(RSF/IFEX) – RSF has expressed deep shock at the attempted murder of Sajid Rashid, editor of the Hindi-language edition of the daily “Mahanagar”. Rashid was stabbed twice in the back on the evening of 24 August 2004, in Mumbai (formerly Bombay). The organisation called on the Maharashtra state authorities to take all necessary measures to […]
(RSF/IFEX) – RSF has expressed deep shock at the attempted murder of Sajid Rashid, editor of the Hindi-language edition of the daily “Mahanagar”. Rashid was stabbed twice in the back on the evening of 24 August 2004, in Mumbai (formerly Bombay).
The organisation called on the Maharashtra state authorities to take all necessary measures to identify and arrest those responsible for the attack and to protect the staff of “Mahanagar”, which has come under attack twice in the past three months.
If it is confirmed that Rashid was targeted for defending free expression, the attack poses a disturbing threat to all independent news media in Mumbai, RSF added.
Rashid was attacked by two men who approached him in the evening not far from the newspaper’s offices.
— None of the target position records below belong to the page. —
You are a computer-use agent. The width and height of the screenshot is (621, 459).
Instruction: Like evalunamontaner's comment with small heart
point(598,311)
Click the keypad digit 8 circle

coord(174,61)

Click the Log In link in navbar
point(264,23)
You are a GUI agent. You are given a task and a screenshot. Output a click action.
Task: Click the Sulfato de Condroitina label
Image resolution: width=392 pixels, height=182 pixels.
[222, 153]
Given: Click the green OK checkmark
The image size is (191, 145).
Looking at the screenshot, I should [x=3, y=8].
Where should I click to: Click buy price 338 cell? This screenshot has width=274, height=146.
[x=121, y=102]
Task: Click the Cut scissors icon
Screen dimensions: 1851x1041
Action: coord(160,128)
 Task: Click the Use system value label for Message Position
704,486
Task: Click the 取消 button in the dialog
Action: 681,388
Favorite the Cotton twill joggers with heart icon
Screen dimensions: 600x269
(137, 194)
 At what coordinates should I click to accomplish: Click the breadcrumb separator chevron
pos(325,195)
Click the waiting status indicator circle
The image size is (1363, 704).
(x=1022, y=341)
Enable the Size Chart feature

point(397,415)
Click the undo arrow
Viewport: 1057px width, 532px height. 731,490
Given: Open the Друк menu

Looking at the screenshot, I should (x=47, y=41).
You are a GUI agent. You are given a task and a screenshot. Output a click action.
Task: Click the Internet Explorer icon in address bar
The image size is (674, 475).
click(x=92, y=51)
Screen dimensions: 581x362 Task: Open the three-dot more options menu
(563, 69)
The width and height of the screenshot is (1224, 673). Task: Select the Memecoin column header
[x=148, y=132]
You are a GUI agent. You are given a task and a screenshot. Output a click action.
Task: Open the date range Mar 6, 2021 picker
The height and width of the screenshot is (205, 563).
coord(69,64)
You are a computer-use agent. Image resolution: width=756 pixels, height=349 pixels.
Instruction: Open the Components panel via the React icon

Nikhil Wagle, the editor of “Mahanagar”’s Maratha-language edition, said one of the men asked Rashid if he was “the one who had insulted the Koran,” and the other then stabbed him.
Rashid, who is also vice-president of the organisation Muslims for Secular Democracy, wrote about the issue of free expression in Islam in June, causing anger in Muslim fundamentalist circles in Mumbai. Since then he has been receiving anonymous threats. He filed a complaint but the police did not investigate. It was only after he was attacked that the police decided to give him protection.
“Mahanagar” has been the target of violence by both Hindu nationalists and Muslim fundamentalists, with the former accusing the newspaper of being “pro-Muslim and “anti-nationalist, and the latter accusing it of blaspheming Islam.
Three “Mahanagar” journalists were physically attacked when the newspaper’s offices were stormed by members of the Hindu nationalist Bharatiya Janata Party (BJP) on 29 June, but the police made no arrests (see IFEX alert of 6 July 2004). There have been five other violent attacks on the newspaper since it was founded, but to date no one has been brought to trial.